"CAN WE USE MEDICINES DESIGNED BY AI ON HUMANS JUST YET" Written by Rohit Yadav, Jose Morey quoted

CAN WE USE MEDICINES DESIGNED BY AI ON HUMANS JUST YET

Artificial intelligence has been assisting humans in finding patterns in biological data in order to predict potential diseases. In a few cases, it is even outperforming prominent doctors in determining the ailments. However, with the latest advancements, pharma companies have turned towards AI to expedite the drug discovery. Sooner rather than later, we will be witnessing medicines developed by AI that are used on humans to cure various disorders. Although it can be compelling even to imagine the integration of AI in drug discovery, a few experts are critical of such methodologies.
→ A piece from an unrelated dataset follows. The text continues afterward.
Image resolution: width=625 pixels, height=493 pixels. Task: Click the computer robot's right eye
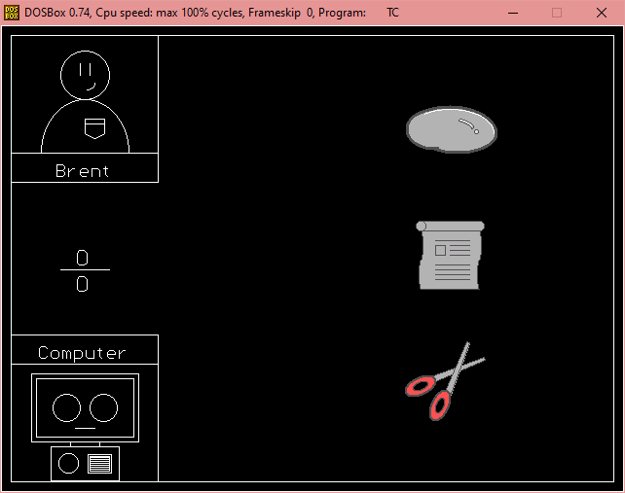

AI Drug & Its Use On Human

Exscientia, a British-based startup, along with Japanese pharmaceutical firm Sumitomo Dainippon Pharma has invented a drug-using AI methodologies that will be used on patients who have obsessive-compulsive disorder (OCD). Drug development and clinical tests usually take more than four and a half years before it can be supplied in the market. However, the firm has invented this new drug in twelve months. “Direct use of AI in the creating of a new medicine is a key milestone in drug discovery,” said Prof Andrew Hopkins, CEO of Exscienta. “We have seen the deployment of AI in clinics for scanning the reports of patients but not in drug development.”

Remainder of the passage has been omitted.